Task ::
Turn the part of the listing below, from the line containing "The height and width of the screenshot is (1080, 1920). What" through the line containing "center [922, 249].", into a numbered list, leaving out any blank lines.

Start of Input

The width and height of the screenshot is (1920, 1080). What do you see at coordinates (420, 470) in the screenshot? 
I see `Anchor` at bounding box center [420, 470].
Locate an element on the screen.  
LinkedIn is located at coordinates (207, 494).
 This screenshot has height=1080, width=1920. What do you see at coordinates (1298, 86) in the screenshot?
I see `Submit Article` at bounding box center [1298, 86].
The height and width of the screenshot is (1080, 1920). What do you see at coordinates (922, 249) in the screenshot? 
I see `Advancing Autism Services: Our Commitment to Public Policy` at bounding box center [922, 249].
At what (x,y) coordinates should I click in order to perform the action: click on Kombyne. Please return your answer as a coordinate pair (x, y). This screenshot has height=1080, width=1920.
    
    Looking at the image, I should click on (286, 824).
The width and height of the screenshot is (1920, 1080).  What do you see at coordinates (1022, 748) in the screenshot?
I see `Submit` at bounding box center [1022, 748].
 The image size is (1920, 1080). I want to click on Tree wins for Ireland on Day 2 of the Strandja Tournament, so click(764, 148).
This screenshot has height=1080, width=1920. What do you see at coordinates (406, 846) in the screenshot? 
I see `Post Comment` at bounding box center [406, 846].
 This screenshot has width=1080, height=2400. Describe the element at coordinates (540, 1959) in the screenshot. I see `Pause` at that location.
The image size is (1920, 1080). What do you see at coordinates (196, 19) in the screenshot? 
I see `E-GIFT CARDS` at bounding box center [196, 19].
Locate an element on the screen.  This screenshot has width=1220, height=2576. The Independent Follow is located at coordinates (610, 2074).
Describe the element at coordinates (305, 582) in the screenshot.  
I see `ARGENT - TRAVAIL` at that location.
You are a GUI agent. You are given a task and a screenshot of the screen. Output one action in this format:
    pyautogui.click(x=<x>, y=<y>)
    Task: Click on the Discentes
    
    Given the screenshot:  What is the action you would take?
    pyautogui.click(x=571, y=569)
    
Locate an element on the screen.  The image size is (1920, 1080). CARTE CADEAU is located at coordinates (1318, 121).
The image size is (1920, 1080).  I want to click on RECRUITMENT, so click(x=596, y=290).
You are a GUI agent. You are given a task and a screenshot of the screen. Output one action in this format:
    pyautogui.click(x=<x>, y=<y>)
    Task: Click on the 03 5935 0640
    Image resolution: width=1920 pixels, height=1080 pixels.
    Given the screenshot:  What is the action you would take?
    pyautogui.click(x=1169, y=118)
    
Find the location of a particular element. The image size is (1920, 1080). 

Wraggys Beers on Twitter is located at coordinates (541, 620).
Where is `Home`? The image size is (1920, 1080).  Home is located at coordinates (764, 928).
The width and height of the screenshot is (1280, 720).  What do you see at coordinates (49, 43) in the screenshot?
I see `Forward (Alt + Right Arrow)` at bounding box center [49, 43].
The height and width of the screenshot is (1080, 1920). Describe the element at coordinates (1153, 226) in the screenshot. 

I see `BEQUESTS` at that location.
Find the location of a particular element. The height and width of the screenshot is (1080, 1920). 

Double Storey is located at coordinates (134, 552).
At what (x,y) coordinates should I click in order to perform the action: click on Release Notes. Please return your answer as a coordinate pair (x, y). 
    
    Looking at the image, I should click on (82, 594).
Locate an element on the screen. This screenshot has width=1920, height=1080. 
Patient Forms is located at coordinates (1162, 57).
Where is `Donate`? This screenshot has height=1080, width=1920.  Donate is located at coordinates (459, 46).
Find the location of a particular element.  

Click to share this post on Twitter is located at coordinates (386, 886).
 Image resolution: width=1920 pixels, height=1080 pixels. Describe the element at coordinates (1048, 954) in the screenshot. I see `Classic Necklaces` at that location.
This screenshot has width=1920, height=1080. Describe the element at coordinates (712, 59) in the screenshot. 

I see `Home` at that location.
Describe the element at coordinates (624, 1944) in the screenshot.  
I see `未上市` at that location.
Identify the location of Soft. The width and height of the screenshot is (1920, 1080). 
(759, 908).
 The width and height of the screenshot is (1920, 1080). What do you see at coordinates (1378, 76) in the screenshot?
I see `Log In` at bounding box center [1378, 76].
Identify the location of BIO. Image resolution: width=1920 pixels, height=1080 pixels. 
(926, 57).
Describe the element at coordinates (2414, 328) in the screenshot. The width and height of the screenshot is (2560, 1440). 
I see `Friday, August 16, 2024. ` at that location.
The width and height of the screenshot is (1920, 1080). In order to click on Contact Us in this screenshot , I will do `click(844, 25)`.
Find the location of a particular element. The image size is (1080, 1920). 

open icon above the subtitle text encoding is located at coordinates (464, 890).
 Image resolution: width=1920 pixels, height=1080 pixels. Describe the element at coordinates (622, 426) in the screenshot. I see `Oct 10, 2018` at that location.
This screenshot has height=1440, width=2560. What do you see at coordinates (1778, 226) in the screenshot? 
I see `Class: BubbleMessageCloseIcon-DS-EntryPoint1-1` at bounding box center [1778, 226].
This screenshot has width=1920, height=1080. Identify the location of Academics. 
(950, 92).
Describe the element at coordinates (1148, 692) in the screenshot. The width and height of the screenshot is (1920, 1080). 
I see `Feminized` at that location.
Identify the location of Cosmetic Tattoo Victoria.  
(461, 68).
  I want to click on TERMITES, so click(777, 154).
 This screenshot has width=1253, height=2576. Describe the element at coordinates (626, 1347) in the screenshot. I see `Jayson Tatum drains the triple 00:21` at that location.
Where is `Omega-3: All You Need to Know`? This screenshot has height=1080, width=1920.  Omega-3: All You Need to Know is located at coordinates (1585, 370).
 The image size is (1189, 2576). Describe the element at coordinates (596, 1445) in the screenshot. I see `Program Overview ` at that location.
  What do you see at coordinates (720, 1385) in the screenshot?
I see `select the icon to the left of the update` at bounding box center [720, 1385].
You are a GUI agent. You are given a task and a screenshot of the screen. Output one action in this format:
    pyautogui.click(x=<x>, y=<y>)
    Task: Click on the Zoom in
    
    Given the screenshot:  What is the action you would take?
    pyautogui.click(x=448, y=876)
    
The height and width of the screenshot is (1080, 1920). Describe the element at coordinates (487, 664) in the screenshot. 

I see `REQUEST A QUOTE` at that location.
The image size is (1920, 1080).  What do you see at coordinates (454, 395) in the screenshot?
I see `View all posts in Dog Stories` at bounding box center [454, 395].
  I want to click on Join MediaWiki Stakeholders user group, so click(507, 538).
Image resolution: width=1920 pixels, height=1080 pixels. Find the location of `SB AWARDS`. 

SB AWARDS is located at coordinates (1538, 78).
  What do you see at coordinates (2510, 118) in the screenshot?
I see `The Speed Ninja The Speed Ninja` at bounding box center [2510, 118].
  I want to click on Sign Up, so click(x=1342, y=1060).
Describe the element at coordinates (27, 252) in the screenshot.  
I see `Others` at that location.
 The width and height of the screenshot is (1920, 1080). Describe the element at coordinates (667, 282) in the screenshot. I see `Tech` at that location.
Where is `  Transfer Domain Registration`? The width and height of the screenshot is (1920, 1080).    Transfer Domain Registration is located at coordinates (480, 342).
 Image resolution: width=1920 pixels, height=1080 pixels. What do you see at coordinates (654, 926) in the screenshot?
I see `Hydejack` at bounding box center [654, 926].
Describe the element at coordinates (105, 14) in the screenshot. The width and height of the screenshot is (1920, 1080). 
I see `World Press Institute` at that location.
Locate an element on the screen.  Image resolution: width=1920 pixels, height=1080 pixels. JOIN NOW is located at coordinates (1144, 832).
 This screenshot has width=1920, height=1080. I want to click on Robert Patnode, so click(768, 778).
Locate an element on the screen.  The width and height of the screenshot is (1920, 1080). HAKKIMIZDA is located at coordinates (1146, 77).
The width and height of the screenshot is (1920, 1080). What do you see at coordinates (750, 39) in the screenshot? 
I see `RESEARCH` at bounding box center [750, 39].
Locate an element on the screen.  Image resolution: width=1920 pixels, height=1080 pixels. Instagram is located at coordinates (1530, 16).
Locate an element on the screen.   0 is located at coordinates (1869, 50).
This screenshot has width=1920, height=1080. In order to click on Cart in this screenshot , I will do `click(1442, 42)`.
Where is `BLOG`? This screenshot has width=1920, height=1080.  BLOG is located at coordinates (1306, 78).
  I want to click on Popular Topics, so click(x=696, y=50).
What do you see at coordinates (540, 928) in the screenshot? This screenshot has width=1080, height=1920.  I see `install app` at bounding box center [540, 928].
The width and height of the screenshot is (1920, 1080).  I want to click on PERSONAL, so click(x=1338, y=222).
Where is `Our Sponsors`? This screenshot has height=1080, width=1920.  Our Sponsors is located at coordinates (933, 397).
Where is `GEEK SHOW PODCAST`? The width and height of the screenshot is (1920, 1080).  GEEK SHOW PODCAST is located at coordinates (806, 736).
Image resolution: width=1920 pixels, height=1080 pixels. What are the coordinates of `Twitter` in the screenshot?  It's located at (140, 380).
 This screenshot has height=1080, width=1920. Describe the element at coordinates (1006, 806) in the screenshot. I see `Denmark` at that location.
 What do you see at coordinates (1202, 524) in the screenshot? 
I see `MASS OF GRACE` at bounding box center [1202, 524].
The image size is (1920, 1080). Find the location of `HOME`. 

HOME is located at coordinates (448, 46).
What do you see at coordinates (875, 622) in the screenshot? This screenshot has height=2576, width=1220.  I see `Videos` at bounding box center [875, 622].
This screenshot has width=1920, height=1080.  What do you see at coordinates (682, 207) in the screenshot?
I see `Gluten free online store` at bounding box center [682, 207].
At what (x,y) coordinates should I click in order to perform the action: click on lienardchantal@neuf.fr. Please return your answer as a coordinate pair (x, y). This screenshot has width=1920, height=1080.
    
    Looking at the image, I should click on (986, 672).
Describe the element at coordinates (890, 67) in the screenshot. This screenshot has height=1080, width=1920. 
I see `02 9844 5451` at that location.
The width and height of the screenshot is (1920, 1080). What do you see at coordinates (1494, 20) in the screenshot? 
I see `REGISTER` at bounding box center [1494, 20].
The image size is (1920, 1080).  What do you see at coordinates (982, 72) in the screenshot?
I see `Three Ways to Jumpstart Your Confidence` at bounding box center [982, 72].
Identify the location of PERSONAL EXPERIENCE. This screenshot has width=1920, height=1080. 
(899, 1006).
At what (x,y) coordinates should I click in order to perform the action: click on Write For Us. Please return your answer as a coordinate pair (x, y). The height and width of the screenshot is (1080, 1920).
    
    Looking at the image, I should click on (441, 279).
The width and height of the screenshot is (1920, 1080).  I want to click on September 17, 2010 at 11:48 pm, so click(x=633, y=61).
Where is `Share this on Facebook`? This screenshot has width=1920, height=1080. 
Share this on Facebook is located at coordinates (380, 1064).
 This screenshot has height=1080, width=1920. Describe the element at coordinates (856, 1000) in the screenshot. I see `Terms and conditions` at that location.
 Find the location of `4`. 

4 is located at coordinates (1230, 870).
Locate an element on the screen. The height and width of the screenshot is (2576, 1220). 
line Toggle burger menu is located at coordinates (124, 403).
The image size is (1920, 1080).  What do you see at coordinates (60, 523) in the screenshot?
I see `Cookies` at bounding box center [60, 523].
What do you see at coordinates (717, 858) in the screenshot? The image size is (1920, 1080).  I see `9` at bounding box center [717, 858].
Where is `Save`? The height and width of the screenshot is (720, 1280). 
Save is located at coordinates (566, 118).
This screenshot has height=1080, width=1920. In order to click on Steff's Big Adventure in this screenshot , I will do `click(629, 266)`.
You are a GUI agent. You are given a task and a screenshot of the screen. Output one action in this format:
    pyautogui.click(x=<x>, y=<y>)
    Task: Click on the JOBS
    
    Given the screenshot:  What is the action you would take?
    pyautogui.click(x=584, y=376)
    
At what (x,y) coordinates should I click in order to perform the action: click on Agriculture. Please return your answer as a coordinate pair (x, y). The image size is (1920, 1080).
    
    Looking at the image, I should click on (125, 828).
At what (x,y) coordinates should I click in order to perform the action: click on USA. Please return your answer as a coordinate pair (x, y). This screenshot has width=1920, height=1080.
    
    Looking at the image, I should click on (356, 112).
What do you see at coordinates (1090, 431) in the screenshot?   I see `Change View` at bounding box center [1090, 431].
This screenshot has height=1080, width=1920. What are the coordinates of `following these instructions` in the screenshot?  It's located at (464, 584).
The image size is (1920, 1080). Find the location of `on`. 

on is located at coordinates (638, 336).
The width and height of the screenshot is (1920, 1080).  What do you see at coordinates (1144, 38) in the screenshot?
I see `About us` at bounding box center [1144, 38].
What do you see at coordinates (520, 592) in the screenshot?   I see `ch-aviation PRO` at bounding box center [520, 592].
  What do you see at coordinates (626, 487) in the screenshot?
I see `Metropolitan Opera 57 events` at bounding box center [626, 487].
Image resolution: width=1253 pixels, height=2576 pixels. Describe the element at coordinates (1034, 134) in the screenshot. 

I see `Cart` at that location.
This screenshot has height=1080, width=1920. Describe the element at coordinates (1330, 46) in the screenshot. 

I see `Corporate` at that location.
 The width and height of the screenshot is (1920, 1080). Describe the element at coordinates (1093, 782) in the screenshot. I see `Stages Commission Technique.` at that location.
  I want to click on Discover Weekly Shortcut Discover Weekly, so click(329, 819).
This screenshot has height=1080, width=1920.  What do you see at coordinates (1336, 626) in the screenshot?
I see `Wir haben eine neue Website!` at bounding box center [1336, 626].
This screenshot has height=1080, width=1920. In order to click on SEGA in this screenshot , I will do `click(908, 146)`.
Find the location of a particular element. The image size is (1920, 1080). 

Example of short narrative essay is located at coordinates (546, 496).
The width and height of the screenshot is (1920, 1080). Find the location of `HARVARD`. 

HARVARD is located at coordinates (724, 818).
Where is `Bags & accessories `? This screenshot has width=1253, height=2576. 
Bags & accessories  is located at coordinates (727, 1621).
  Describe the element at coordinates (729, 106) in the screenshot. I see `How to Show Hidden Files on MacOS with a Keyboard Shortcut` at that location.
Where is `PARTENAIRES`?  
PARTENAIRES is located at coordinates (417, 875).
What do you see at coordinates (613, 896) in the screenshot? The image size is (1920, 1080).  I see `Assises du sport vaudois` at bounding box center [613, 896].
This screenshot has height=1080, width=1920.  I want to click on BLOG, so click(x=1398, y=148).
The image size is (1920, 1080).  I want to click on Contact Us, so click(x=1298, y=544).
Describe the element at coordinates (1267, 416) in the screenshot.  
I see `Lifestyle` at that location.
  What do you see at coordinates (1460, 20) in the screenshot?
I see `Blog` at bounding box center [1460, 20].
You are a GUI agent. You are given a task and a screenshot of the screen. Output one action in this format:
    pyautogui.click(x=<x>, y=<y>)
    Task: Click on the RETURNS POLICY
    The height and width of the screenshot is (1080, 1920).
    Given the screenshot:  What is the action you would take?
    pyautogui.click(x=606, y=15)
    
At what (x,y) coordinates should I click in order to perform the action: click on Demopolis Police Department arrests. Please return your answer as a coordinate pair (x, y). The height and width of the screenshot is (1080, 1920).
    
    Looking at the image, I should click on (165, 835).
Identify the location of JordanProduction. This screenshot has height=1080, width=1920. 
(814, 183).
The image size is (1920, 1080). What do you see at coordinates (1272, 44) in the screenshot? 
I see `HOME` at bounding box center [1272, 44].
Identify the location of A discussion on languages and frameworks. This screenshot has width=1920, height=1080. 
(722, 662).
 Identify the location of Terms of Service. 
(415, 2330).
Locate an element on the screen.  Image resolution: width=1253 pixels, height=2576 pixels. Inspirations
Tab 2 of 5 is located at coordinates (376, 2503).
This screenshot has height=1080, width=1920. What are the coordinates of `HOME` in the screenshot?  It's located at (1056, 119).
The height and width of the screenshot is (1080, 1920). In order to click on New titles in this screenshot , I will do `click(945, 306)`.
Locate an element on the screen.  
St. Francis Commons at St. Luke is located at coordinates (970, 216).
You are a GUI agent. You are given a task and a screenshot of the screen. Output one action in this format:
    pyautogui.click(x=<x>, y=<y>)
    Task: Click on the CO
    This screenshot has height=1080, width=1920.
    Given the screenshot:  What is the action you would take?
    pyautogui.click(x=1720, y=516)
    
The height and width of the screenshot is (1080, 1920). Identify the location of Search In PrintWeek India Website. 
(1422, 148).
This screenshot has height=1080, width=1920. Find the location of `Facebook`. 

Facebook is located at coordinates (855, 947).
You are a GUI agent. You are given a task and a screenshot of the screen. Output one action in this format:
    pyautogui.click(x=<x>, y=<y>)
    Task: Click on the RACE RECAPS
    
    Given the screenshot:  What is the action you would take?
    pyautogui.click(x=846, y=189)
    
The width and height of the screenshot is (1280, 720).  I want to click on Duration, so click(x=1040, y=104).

End of Input

Problem solution ::
1. The height and width of the screenshot is (1080, 1920). What do you see at coordinates (922, 249) in the screenshot? 
2. I see `Advancing Autism Services: Our Commitment to Public Policy` at bounding box center [922, 249].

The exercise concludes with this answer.